「今夜、秘密のキッチンで(第10話)」中村俊介という悪いやつに絡まれたばかりに恋は壊れる
結末として悲恋の物語となるのであろうか。木南晴夏も高杉真宙も、何ら非がない。誰にも信じてもらえない霊界と現実の交錯という、特異な状況から生じた出来事であるためだ。その世界の事情を熟知している安井順平は、二人の結ばれることを願っているのだろうが、この展開においては着地点が見えにくくなっているのもまた事実である。
まず、中村俊介については、視聴者として好意的に評価できる点が一切見当たらない。自店で使用している食材の産地偽装問題が表沙汰になってもなお、自己保身に徹する姿勢は一貫している。それに対し、報道に踏み切ったテレビ局の姿勢は、現代においてはむしろ誠実なものとして映る。本来それは当然の職責であるが、現在のテレビ局がスポンサーに対して批判的な報道を行うことが困難であるという現実を踏まえれば、その意義は小さくない。
話題がテレビ報道へと移行する中、山中でその事実を知っていた高杉が突き落とされたという出来事もまた、明るみに出ようとしている。そこで中村は人を使って高杉を車で轢き殺そうと図った。しかし実際に負傷したのは、高杉を助けようとした瀧本美織であった。

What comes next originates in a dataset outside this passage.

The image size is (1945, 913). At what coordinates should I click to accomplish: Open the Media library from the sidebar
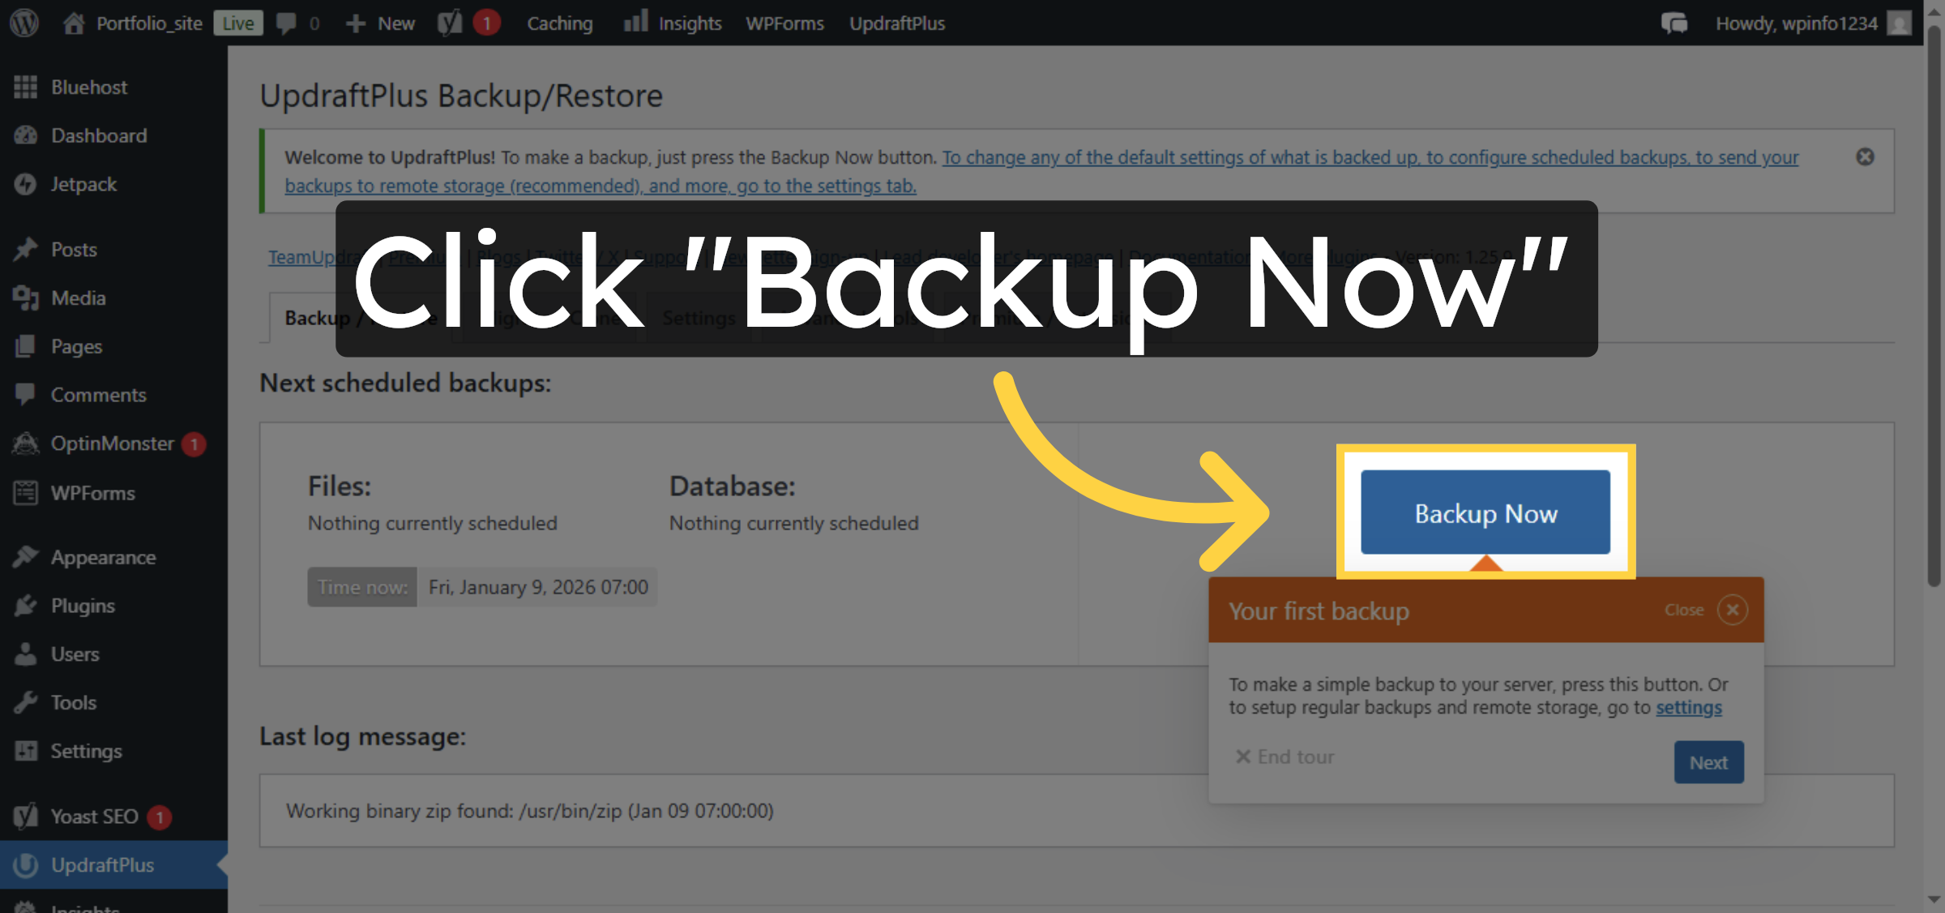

この事件を経て、木南は高杉と共にある未来に恐怖を覚えながらも、今や信頼できる存在は高杉しかいないという心境にあるのだろう。そのような折、娘の実母が面会にくる。中村不在の状況であったため対面が実現するが、視聴者の多くも、この娘にとっては実母のもとで暮らすことが最善であると感じるのではないだろうか。娘の行く場所が確保されるということは、木南が離婚を経て高杉と結ばれる可能性を示唆しているとも読み取れる。ただし、瀧本の心情をどう処理するかという問題も残る。
いずれにせよ、これだけの悪事を重ねた結果として、中村が法的制裁を受けることは避けられないであろう。また、そうなった場合に筒井真理子がいかなる反応を示すかは、ドラマとして興味深い見どころのひとつである。
これまで述べてきたように、木南と高杉の恋愛はキッチンという空間の中で育まれ、純粋で美しい関係性として描かれてきた。それゆえ、ドラマを美しい結末で締めくくってほしいというのが筆者の願いである。この段階においては、瀧本の感情がどのように収束するかも気がかりであり、また二人の未来においても、過去の出来事が後悔として残ることなく描かれることを望む。
さらに、愛人であった佐津川愛美の処遇をどう描くかという点も残されている。木南はいまだ彼女の不倫の事実を知らないが、相手が中村の愛人であるという状況を考えれば、物語における比重は相対的に低くなりうる。
そしてこの終盤にあって、月城かなとが事件の核心を整理するまとめ役としての存在感を増してきている。宝塚出身らしい凛々しさを持つ彼女が、今後さらに重要な役を得ることへの期待は高い。今後の活躍を注目したい。